_Your assignment_
Every line below that holds the word "Given" must be listed.

_Records supplied_
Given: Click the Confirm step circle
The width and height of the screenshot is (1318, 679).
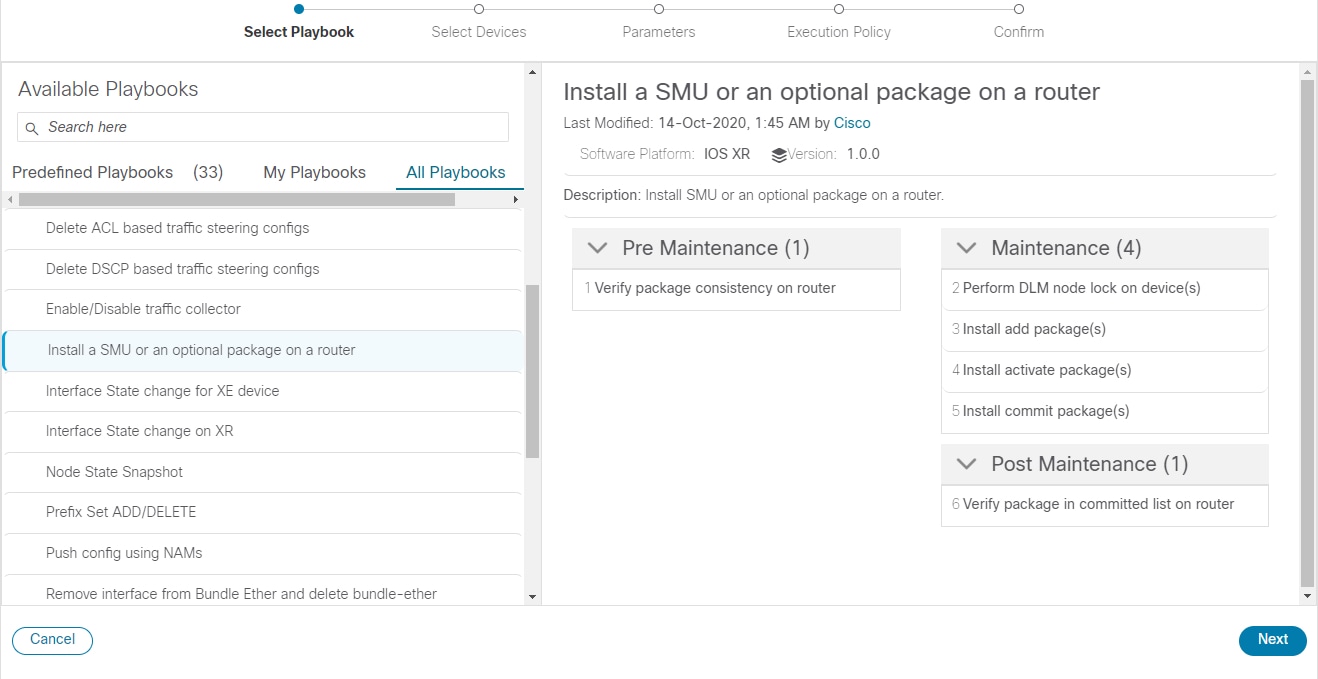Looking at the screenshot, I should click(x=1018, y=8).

--

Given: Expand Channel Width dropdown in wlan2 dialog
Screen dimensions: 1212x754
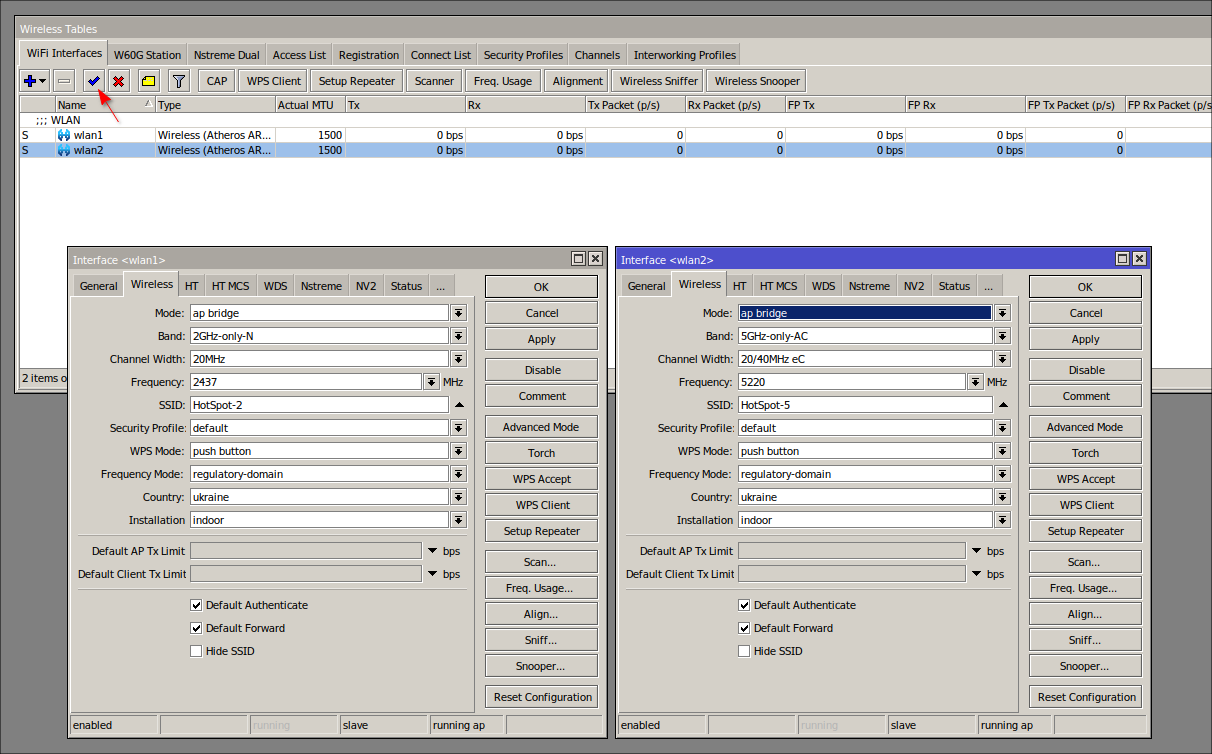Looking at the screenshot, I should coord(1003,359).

_Answer to this task_
Given: Click the Confirm step circle
Given: Expand Channel Width dropdown in wlan2 dialog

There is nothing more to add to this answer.